**Problem to solve**
Output must consist only of the lines of the material below from the one with "You are a computer-use" through the one with "Given: Open the Pull requests tab", each reproduced exactly; no pictures belong in it.

**Record extracts**
====
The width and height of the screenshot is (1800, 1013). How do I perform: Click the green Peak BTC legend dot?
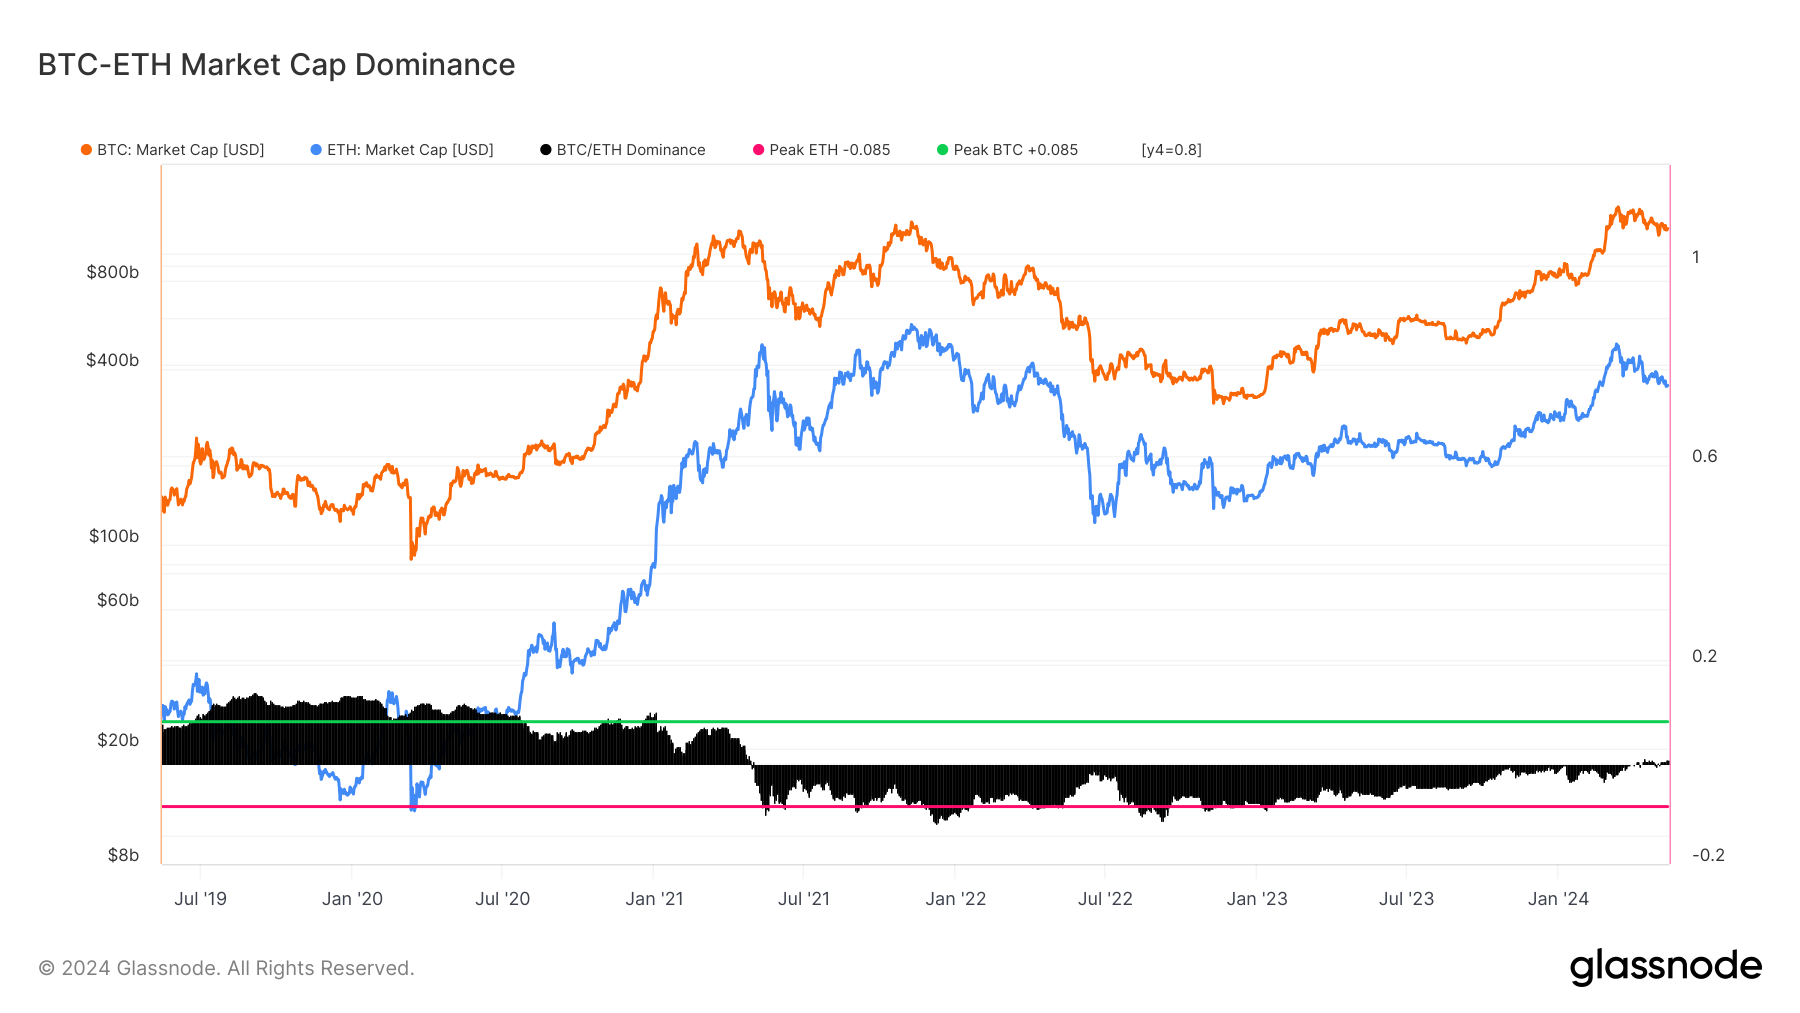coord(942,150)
====
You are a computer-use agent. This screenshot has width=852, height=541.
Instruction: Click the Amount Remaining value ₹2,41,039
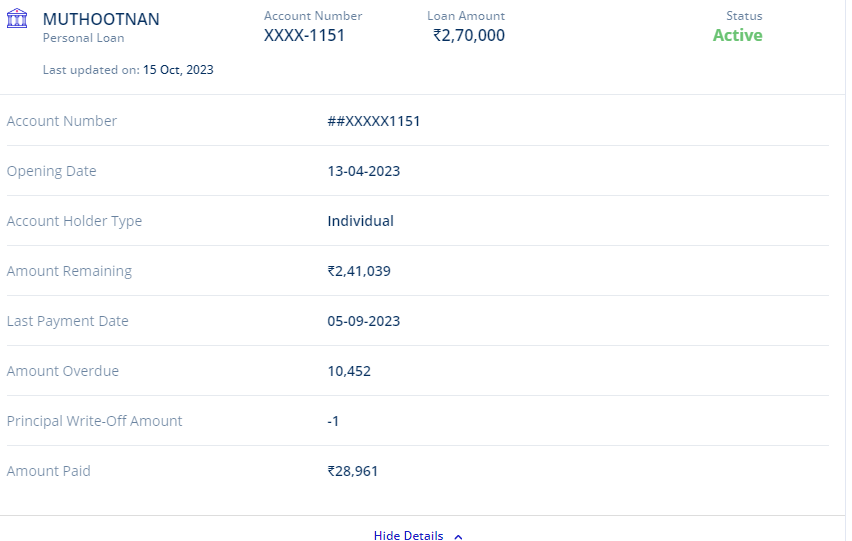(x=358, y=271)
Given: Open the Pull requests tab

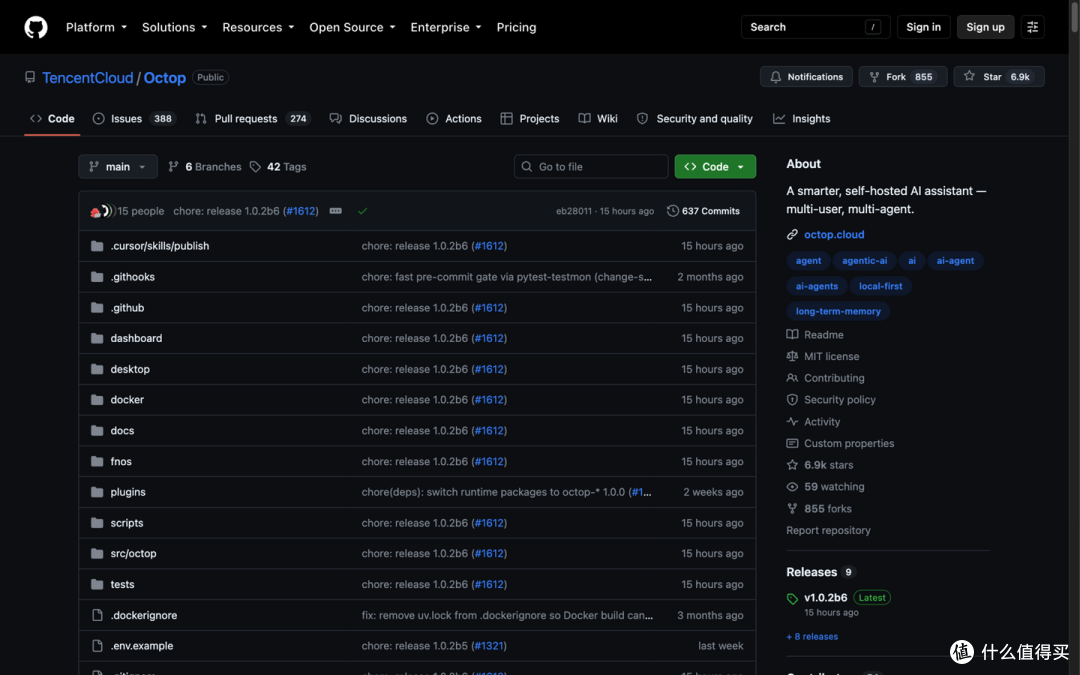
====
**Exercise solution**
You are a computer-use agent. This screenshot has width=852, height=541.
Instruction: Click the Amount Remaining value ₹2,41,039
(x=358, y=271)
Given: Open the Pull requests tab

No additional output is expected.